▶ **Source**:
-------------------------

And far fewer than 1% of musicians are ever recorded. For which relief we should be duly grateful. Consider your typical elementary school talent show, if you doubt me on this one.

(Are you done wincing yet? OK, I'll go on...)

Only the top 1% of actors get any significant amount of work. The rest are waiters. Or carpenters. Or house-cleaners. Or...

In my own industry (software), there are solid studies showing that productivity and quality varies by two orders of magnitude between the best and worst professional programmers. (Yes, that really does mean a 100-times difference between best and worst -- not 100%, 100X!) And that doesn't count amateurs and students! But with the exception of the occasional winner at the "startup company casino" we don't see the top 1% of programmers making the majority of the money... unless, of course, we count all the people who program on the side while doing something else for a living. In which case, we can say with some confidence that the top 10% of programmers make 99% of the (programming) money. Is that a problem?

I assert that the prior examples are essentially similar to the programming example. I see no reason to believe that the distribution of income represents a significant problem.

-------------------------

▶ **Dataset section**:
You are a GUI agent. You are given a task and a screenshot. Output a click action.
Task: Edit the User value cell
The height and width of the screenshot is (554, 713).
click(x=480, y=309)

-------------------------

▶ **Tasks for this exercise**:
a) In the passage on talent and income, how much do productivity and quality vary between the best and worst professional programmers?
b) Go on with the passage on talent and income, starting after its final sentence.
The listing plays no part in this work.

▶ **Responses to the exercise**:
a) They vary by two orders of magnitude, a 100-times difference.

b)
My response to "How can we not wish for more individual voices to be allowed a moment in the sun, maybe even enough moments to grow into something fulfilling and worthwhile." is this: They can certainly write as much as they like. They can put their writing up on the Web; they can join writer's groups and get critiqued; they can pay to have their work printed at a vanity publisher. They can even submit to magazines, book publishers, etc., and be published in their turn if they are good enough (and, I suppose, lucky enough). But why should they have any call on my (or anyone's) tax dollars? Should we subsidize starving musicians? Football players? Basket-weavers? Investment bankers? Where does it stop?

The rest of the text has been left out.